Find the line with "Task: Open the Communications program link" in the entries below. Repeat it, every following line, and the line with "You are a computer-use agent. Screen dimensions: 227x177", exactly and with nothing added.

Stored dataset items
_ _ _

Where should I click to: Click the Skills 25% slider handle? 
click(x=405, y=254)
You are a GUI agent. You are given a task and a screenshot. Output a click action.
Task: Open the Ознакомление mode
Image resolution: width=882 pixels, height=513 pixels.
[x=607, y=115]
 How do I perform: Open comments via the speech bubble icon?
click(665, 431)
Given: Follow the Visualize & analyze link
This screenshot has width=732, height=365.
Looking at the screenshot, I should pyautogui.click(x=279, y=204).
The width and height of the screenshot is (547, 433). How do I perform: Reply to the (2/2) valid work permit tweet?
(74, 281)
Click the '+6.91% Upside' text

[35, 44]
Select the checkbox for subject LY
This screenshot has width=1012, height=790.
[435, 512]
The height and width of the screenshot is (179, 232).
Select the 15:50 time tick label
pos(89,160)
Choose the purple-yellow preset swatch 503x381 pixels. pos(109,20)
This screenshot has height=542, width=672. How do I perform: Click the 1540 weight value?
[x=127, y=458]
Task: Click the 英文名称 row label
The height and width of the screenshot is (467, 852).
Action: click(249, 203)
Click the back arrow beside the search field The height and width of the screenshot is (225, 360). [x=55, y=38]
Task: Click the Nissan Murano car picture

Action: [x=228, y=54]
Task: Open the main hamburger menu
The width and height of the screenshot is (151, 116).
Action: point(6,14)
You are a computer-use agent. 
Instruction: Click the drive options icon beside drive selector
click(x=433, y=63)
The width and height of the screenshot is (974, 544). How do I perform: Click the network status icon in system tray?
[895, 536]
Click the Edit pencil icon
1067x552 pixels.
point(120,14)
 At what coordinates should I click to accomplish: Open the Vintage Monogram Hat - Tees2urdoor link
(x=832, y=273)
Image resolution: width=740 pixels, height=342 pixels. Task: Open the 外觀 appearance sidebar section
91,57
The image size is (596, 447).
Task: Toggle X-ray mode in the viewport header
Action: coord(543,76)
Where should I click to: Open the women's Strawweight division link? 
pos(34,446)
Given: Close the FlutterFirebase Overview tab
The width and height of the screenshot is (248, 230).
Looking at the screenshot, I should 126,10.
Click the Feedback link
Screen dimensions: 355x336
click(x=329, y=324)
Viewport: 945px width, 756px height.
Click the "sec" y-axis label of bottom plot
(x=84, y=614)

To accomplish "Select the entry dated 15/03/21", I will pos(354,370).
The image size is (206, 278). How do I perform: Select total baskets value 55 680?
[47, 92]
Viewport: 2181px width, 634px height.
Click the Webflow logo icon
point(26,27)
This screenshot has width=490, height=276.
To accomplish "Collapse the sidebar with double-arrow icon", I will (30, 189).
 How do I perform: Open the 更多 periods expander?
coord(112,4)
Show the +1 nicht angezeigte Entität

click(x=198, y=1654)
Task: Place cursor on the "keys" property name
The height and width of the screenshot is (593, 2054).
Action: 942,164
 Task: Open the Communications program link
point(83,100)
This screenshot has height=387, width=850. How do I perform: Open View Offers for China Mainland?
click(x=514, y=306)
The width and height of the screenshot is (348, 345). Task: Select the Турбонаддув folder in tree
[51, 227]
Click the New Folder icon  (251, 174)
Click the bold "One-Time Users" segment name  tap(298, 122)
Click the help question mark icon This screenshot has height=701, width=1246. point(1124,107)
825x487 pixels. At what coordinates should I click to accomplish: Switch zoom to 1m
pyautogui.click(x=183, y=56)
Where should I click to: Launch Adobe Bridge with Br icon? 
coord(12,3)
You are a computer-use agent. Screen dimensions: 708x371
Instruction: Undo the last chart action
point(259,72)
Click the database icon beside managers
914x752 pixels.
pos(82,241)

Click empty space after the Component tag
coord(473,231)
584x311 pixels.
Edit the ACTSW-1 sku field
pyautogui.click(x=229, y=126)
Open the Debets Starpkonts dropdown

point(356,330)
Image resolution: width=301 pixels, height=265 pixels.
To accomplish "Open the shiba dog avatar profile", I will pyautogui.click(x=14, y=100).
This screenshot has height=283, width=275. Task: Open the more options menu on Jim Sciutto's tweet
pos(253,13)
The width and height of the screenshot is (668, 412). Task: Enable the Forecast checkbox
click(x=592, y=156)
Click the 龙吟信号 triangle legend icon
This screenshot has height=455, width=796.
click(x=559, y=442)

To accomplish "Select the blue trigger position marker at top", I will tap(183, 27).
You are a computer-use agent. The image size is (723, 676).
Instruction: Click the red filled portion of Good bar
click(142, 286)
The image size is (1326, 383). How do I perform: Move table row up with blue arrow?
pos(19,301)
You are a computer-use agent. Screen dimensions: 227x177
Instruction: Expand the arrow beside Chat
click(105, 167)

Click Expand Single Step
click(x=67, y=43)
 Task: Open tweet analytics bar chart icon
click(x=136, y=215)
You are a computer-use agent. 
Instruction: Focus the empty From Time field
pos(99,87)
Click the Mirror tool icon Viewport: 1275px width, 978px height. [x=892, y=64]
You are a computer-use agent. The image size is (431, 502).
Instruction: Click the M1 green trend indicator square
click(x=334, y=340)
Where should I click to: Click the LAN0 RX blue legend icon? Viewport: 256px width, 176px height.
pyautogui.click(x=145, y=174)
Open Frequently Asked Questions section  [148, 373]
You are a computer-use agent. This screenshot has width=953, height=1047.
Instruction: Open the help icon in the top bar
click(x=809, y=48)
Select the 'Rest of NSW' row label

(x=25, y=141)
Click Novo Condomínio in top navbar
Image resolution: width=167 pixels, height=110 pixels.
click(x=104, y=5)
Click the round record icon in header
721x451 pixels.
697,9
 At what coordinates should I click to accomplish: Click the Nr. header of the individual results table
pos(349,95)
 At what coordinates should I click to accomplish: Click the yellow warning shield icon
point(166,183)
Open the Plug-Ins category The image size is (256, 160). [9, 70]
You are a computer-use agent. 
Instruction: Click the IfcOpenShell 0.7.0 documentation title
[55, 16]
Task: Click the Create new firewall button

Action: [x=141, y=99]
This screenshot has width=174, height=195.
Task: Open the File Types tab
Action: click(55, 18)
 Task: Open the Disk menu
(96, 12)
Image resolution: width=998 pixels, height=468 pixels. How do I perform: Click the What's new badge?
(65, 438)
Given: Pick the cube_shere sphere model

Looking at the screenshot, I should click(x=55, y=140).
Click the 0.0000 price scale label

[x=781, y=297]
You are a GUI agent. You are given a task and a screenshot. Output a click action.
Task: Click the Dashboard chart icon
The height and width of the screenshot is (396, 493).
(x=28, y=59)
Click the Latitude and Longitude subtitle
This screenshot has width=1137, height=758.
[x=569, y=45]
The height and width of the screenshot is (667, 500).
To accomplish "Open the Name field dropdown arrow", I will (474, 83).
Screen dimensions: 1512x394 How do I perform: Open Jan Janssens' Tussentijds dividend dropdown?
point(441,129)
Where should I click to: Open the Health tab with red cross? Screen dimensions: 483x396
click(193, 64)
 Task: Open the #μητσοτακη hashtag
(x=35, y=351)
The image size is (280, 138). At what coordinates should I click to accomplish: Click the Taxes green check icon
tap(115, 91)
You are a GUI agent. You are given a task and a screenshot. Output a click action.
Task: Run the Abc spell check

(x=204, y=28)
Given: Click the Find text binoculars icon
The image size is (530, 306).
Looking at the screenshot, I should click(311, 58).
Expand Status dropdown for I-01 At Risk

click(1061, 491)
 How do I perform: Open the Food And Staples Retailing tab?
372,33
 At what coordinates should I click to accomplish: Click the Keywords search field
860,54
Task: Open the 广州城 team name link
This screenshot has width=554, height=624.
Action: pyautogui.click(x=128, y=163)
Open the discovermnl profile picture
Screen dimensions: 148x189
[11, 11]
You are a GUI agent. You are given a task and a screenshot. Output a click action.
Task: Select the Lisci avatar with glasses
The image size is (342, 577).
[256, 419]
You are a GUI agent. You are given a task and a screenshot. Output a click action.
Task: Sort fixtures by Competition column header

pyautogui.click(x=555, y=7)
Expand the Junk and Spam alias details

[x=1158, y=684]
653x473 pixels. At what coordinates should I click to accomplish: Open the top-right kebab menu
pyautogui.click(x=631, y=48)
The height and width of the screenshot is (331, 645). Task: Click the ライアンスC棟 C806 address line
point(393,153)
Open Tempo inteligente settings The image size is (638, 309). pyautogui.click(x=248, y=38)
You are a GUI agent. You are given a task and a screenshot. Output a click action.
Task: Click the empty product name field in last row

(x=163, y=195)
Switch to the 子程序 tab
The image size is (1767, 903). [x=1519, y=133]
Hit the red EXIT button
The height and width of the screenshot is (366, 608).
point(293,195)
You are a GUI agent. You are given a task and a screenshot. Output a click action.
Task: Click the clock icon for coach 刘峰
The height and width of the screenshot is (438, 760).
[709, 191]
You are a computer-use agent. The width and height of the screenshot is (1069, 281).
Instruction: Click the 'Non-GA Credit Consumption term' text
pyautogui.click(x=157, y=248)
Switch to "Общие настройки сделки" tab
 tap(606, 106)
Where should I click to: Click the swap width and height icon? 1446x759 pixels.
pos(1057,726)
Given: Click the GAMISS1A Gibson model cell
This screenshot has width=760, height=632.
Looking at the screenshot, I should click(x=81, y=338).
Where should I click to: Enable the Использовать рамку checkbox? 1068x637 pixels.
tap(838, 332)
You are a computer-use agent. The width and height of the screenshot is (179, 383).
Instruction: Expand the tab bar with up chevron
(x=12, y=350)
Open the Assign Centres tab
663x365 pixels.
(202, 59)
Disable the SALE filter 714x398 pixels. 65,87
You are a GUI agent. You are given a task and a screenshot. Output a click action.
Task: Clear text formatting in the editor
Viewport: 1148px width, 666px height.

_ _ _

> ANSWER FOR THIS EXERCISE:
 Task: Open the Communications program link
point(83,100)
This screenshot has height=387, width=850. How do I perform: Open View Offers for China Mainland?
click(x=514, y=306)
The width and height of the screenshot is (348, 345). Task: Select the Турбонаддув folder in tree
[51, 227]
Click the New Folder icon  (251, 174)
Click the bold "One-Time Users" segment name  tap(298, 122)
Click the help question mark icon This screenshot has height=701, width=1246. point(1124,107)
825x487 pixels. At what coordinates should I click to accomplish: Switch zoom to 1m
pyautogui.click(x=183, y=56)
Where should I click to: Launch Adobe Bridge with Br icon? 
coord(12,3)
You are a computer-use agent. Screen dimensions: 708x371
Instruction: Undo the last chart action
point(259,72)
Click the database icon beside managers
914x752 pixels.
pos(82,241)

Click empty space after the Component tag
coord(473,231)
584x311 pixels.
Edit the ACTSW-1 sku field
pyautogui.click(x=229, y=126)
Open the Debets Starpkonts dropdown

point(356,330)
Image resolution: width=301 pixels, height=265 pixels.
To accomplish "Open the shiba dog avatar profile", I will pyautogui.click(x=14, y=100).
This screenshot has height=283, width=275. Task: Open the more options menu on Jim Sciutto's tweet
pos(253,13)
The width and height of the screenshot is (668, 412). Task: Enable the Forecast checkbox
click(x=592, y=156)
Click the 龙吟信号 triangle legend icon
This screenshot has height=455, width=796.
click(x=559, y=442)

To accomplish "Select the blue trigger position marker at top", I will tap(183, 27).
You are a computer-use agent. The image size is (723, 676).
Instruction: Click the red filled portion of Good bar
click(142, 286)
The image size is (1326, 383). How do I perform: Move table row up with blue arrow?
pos(19,301)
You are a computer-use agent. Screen dimensions: 227x177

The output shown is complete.